■ Your assignment
Work through the records below and copy every line that includes "Email".

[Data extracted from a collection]
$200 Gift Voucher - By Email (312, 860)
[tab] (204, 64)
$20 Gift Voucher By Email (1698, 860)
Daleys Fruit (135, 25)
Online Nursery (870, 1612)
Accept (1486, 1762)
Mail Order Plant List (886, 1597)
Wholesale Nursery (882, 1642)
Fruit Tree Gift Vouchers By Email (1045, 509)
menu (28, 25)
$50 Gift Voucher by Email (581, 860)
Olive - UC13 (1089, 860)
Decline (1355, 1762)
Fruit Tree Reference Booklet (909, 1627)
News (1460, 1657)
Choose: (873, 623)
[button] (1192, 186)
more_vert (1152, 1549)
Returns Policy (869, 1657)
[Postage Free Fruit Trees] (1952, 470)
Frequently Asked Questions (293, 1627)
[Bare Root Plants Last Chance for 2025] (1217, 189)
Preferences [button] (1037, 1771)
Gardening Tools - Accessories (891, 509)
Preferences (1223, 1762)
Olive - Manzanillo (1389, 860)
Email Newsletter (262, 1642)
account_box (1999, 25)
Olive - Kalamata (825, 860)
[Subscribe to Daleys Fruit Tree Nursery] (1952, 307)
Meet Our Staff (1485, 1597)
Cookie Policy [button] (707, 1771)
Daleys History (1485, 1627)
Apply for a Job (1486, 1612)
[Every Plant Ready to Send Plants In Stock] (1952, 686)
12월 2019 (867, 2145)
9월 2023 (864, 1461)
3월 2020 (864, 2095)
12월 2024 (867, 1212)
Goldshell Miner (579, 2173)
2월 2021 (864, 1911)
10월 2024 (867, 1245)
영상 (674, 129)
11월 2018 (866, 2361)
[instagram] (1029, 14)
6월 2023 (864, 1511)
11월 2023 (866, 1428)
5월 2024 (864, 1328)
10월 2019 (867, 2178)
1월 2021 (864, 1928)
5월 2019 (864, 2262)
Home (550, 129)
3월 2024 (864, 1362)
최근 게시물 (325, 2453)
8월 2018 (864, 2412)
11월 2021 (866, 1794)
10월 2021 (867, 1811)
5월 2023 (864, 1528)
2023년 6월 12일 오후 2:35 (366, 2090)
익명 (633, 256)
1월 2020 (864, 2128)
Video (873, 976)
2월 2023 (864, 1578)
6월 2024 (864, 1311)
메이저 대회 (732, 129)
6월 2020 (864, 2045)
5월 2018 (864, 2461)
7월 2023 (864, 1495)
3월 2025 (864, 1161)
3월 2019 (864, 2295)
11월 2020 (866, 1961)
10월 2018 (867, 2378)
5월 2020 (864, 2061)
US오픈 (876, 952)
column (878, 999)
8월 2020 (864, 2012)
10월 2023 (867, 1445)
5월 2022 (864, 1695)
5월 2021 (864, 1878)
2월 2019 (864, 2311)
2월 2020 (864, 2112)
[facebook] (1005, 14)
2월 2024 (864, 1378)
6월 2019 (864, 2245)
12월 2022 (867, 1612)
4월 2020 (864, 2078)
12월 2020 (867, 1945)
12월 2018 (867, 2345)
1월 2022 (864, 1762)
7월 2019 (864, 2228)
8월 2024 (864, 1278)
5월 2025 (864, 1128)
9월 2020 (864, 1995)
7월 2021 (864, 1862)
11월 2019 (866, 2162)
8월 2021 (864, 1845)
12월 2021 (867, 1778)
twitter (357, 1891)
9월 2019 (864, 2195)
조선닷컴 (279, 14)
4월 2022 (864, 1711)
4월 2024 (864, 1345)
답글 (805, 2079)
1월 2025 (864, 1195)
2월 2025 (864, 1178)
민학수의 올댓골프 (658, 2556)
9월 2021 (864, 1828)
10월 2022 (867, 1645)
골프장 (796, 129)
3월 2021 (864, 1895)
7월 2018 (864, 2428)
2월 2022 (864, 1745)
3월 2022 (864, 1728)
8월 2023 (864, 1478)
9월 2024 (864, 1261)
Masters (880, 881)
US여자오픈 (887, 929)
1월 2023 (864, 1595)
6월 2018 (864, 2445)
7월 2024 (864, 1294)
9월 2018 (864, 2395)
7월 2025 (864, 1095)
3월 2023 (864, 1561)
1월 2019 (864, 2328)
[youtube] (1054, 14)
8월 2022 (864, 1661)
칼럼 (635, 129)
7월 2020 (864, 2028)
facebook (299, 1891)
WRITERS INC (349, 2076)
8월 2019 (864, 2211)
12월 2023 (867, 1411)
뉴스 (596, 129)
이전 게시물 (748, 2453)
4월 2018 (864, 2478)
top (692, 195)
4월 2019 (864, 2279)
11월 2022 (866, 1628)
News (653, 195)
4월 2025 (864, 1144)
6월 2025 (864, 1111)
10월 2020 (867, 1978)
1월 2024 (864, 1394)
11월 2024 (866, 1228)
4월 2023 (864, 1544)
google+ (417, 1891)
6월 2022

■ Task result
$200 Gift Voucher - By Email (312, 860)
$20 Gift Voucher By Email (1698, 860)
Fruit Tree Gift Vouchers By Email (1045, 509)
$50 Gift Voucher by Email (581, 860)
Email Newsletter (262, 1642)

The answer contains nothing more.